* **WHAT YOU SHOULD DO**
When you reach the listing below, copy each line exactly.

※ ※ ※

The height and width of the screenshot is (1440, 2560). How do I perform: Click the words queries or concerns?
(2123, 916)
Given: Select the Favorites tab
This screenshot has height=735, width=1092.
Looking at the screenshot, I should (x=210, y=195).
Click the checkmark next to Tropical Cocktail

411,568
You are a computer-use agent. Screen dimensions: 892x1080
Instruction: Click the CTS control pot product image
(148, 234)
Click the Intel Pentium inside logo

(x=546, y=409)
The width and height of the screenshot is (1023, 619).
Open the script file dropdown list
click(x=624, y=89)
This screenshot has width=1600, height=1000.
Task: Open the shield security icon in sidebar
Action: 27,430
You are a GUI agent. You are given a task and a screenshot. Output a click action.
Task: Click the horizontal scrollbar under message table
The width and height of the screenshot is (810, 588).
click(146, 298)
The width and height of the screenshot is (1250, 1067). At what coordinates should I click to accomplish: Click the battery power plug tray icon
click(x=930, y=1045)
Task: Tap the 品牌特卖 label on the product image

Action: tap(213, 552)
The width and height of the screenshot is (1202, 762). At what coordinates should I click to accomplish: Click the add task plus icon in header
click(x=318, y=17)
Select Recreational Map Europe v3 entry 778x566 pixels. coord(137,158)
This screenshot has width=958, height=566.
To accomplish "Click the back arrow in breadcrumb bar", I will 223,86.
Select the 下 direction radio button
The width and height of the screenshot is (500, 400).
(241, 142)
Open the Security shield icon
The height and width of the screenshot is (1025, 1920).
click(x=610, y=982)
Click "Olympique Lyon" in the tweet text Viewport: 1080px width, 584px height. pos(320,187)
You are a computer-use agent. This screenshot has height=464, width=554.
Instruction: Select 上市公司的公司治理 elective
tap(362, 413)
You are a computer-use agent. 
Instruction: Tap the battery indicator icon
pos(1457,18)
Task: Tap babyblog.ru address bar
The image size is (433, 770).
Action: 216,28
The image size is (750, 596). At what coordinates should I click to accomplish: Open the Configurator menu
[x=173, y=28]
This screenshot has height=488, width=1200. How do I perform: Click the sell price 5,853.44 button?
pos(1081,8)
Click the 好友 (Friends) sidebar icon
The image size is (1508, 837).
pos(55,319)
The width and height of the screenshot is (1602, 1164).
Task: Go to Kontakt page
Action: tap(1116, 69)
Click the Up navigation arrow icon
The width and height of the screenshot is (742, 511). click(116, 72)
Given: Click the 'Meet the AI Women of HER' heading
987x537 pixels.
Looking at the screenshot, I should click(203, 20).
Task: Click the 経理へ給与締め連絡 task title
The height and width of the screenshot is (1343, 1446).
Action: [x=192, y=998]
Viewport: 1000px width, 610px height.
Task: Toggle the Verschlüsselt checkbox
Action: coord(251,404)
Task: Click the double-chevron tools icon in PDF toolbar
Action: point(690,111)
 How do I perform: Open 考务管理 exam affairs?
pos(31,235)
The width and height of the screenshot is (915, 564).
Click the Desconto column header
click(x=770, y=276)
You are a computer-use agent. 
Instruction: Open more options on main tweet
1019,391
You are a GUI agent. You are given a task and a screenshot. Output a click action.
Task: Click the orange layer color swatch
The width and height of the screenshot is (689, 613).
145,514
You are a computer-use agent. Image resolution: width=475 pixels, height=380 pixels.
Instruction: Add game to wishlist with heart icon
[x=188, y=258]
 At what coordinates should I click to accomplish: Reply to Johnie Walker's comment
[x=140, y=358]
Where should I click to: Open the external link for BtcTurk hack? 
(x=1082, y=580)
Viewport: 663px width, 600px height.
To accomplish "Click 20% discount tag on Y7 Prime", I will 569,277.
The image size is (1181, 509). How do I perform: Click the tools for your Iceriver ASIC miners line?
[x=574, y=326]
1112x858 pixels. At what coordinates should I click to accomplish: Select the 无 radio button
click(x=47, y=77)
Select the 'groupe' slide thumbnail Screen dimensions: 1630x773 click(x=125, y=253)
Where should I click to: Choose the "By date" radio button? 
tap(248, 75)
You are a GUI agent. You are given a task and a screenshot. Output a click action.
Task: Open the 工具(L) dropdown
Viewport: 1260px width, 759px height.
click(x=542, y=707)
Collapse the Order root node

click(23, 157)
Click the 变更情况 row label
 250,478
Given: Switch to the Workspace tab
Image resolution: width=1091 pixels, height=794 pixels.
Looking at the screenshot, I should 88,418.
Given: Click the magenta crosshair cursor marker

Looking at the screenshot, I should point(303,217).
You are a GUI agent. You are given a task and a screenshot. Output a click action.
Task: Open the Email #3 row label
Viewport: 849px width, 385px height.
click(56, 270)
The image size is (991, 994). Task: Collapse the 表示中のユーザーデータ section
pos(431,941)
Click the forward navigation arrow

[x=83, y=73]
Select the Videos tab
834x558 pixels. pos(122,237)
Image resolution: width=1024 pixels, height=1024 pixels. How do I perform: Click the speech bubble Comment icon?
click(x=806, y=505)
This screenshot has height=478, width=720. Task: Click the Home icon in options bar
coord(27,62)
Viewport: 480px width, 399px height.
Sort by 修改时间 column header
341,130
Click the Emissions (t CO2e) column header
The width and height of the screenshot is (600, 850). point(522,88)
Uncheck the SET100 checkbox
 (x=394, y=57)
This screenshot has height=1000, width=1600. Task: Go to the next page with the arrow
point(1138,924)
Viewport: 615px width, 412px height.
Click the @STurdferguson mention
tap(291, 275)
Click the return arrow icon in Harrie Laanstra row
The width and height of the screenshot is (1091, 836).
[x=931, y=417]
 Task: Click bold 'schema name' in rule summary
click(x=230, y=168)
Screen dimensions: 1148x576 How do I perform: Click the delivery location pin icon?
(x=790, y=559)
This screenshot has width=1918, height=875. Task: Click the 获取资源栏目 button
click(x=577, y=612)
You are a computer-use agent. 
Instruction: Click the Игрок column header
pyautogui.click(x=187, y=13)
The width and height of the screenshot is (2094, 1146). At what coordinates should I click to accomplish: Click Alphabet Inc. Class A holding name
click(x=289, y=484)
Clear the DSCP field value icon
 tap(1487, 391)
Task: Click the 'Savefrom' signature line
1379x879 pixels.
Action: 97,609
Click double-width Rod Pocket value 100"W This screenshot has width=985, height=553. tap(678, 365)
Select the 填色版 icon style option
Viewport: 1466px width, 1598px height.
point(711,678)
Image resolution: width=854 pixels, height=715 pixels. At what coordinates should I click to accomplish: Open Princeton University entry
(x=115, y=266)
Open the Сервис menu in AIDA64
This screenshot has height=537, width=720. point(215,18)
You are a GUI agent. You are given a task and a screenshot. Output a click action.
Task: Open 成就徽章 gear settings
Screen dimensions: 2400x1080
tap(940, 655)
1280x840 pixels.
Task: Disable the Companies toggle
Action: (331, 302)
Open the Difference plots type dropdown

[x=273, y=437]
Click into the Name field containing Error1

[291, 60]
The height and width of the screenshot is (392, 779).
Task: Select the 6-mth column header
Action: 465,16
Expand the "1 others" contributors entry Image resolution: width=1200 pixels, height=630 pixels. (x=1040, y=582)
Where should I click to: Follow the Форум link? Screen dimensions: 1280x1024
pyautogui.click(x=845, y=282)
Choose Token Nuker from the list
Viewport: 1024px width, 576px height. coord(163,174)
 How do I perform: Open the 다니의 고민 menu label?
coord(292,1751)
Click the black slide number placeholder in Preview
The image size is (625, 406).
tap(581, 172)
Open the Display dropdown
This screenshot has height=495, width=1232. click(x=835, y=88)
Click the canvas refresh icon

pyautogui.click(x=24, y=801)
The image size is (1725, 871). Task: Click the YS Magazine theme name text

※ ※ ※

* **ANSWER BOX**
The height and width of the screenshot is (1440, 2560). How do I perform: Click the words queries or concerns?
(2123, 916)
Given: Select the Favorites tab
This screenshot has height=735, width=1092.
Looking at the screenshot, I should (x=210, y=195).
Click the checkmark next to Tropical Cocktail

411,568
You are a computer-use agent. Screen dimensions: 892x1080
Instruction: Click the CTS control pot product image
(148, 234)
Click the Intel Pentium inside logo

(x=546, y=409)
The width and height of the screenshot is (1023, 619).
Open the script file dropdown list
click(x=624, y=89)
This screenshot has width=1600, height=1000.
Task: Open the shield security icon in sidebar
Action: 27,430
You are a GUI agent. You are given a task and a screenshot. Output a click action.
Task: Click the horizontal scrollbar under message table
The width and height of the screenshot is (810, 588).
click(146, 298)
The width and height of the screenshot is (1250, 1067). At what coordinates should I click to accomplish: Click the battery power plug tray icon
click(x=930, y=1045)
Task: Tap the 品牌特卖 label on the product image

Action: tap(213, 552)
The width and height of the screenshot is (1202, 762). At what coordinates should I click to accomplish: Click the add task plus icon in header
click(x=318, y=17)
Select Recreational Map Europe v3 entry 778x566 pixels. coord(137,158)
This screenshot has width=958, height=566.
To accomplish "Click the back arrow in breadcrumb bar", I will 223,86.
Select the 下 direction radio button
The width and height of the screenshot is (500, 400).
(241, 142)
Open the Security shield icon
The height and width of the screenshot is (1025, 1920).
click(x=610, y=982)
Click "Olympique Lyon" in the tweet text Viewport: 1080px width, 584px height. pos(320,187)
You are a computer-use agent. This screenshot has height=464, width=554.
Instruction: Select 上市公司的公司治理 elective
tap(362, 413)
You are a computer-use agent. 
Instruction: Tap the battery indicator icon
pos(1457,18)
Task: Tap babyblog.ru address bar
The image size is (433, 770).
Action: 216,28
The image size is (750, 596). At what coordinates should I click to accomplish: Open the Configurator menu
[x=173, y=28]
This screenshot has height=488, width=1200. How do I perform: Click the sell price 5,853.44 button?
pos(1081,8)
Click the 好友 (Friends) sidebar icon
The image size is (1508, 837).
pos(55,319)
The width and height of the screenshot is (1602, 1164).
Task: Go to Kontakt page
Action: tap(1116, 69)
Click the Up navigation arrow icon
The width and height of the screenshot is (742, 511). click(116, 72)
Given: Click the 'Meet the AI Women of HER' heading
987x537 pixels.
Looking at the screenshot, I should click(203, 20).
Task: Click the 経理へ給与締め連絡 task title
The height and width of the screenshot is (1343, 1446).
Action: [x=192, y=998]
Viewport: 1000px width, 610px height.
Task: Toggle the Verschlüsselt checkbox
Action: coord(251,404)
Task: Click the double-chevron tools icon in PDF toolbar
Action: point(690,111)
 How do I perform: Open 考务管理 exam affairs?
pos(31,235)
The width and height of the screenshot is (915, 564).
Click the Desconto column header
click(x=770, y=276)
You are a computer-use agent. 
Instruction: Open more options on main tweet
1019,391
You are a GUI agent. You are given a task and a screenshot. Output a click action.
Task: Click the orange layer color swatch
The width and height of the screenshot is (689, 613).
145,514
You are a computer-use agent. Image resolution: width=475 pixels, height=380 pixels.
Instruction: Add game to wishlist with heart icon
[x=188, y=258]
 At what coordinates should I click to accomplish: Reply to Johnie Walker's comment
[x=140, y=358]
Where should I click to: Open the external link for BtcTurk hack? 
(x=1082, y=580)
Viewport: 663px width, 600px height.
To accomplish "Click 20% discount tag on Y7 Prime", I will 569,277.
The image size is (1181, 509). How do I perform: Click the tools for your Iceriver ASIC miners line?
[x=574, y=326]
1112x858 pixels. At what coordinates should I click to accomplish: Select the 无 radio button
click(x=47, y=77)
Select the 'groupe' slide thumbnail Screen dimensions: 1630x773 click(x=125, y=253)
Where should I click to: Choose the "By date" radio button? 
tap(248, 75)
You are a GUI agent. You are given a task and a screenshot. Output a click action.
Task: Open the 工具(L) dropdown
Viewport: 1260px width, 759px height.
click(x=542, y=707)
Collapse the Order root node

click(23, 157)
Click the 变更情况 row label
 250,478
Given: Switch to the Workspace tab
Image resolution: width=1091 pixels, height=794 pixels.
Looking at the screenshot, I should 88,418.
Given: Click the magenta crosshair cursor marker

Looking at the screenshot, I should point(303,217).
You are a GUI agent. You are given a task and a screenshot. Output a click action.
Task: Open the Email #3 row label
Viewport: 849px width, 385px height.
click(56, 270)
The image size is (991, 994). Task: Collapse the 表示中のユーザーデータ section
pos(431,941)
Click the forward navigation arrow

[x=83, y=73]
Select the Videos tab
834x558 pixels. pos(122,237)
Image resolution: width=1024 pixels, height=1024 pixels. How do I perform: Click the speech bubble Comment icon?
click(x=806, y=505)
This screenshot has height=478, width=720. Task: Click the Home icon in options bar
coord(27,62)
Viewport: 480px width, 399px height.
Sort by 修改时间 column header
341,130
Click the Emissions (t CO2e) column header
The width and height of the screenshot is (600, 850). point(522,88)
Uncheck the SET100 checkbox
 (x=394, y=57)
This screenshot has height=1000, width=1600. Task: Go to the next page with the arrow
point(1138,924)
Viewport: 615px width, 412px height.
Click the @STurdferguson mention
tap(291, 275)
Click the return arrow icon in Harrie Laanstra row
The width and height of the screenshot is (1091, 836).
[x=931, y=417]
 Task: Click bold 'schema name' in rule summary
click(x=230, y=168)
Screen dimensions: 1148x576 How do I perform: Click the delivery location pin icon?
(x=790, y=559)
This screenshot has width=1918, height=875. Task: Click the 获取资源栏目 button
click(x=577, y=612)
You are a computer-use agent. 
Instruction: Click the Игрок column header
pyautogui.click(x=187, y=13)
The width and height of the screenshot is (2094, 1146). At what coordinates should I click to accomplish: Click Alphabet Inc. Class A holding name
click(x=289, y=484)
Clear the DSCP field value icon
 tap(1487, 391)
Task: Click the 'Savefrom' signature line
1379x879 pixels.
Action: 97,609
Click double-width Rod Pocket value 100"W This screenshot has width=985, height=553. tap(678, 365)
Select the 填色版 icon style option
Viewport: 1466px width, 1598px height.
point(711,678)
Image resolution: width=854 pixels, height=715 pixels. At what coordinates should I click to accomplish: Open Princeton University entry
(x=115, y=266)
Open the Сервис menu in AIDA64
This screenshot has height=537, width=720. point(215,18)
You are a GUI agent. You are given a task and a screenshot. Output a click action.
Task: Open 成就徽章 gear settings
Screen dimensions: 2400x1080
tap(940, 655)
1280x840 pixels.
Task: Disable the Companies toggle
Action: (331, 302)
Open the Difference plots type dropdown

[x=273, y=437]
Click into the Name field containing Error1

[291, 60]
The height and width of the screenshot is (392, 779).
Task: Select the 6-mth column header
Action: 465,16
Expand the "1 others" contributors entry Image resolution: width=1200 pixels, height=630 pixels. (x=1040, y=582)
Where should I click to: Follow the Форум link? Screen dimensions: 1280x1024
pyautogui.click(x=845, y=282)
Choose Token Nuker from the list
Viewport: 1024px width, 576px height. coord(163,174)
 How do I perform: Open the 다니의 고민 menu label?
coord(292,1751)
Click the black slide number placeholder in Preview
The image size is (625, 406).
tap(581, 172)
Open the Display dropdown
This screenshot has height=495, width=1232. click(x=835, y=88)
Click the canvas refresh icon

pyautogui.click(x=24, y=801)
The image size is (1725, 871). Task: Click the YS Magazine theme name text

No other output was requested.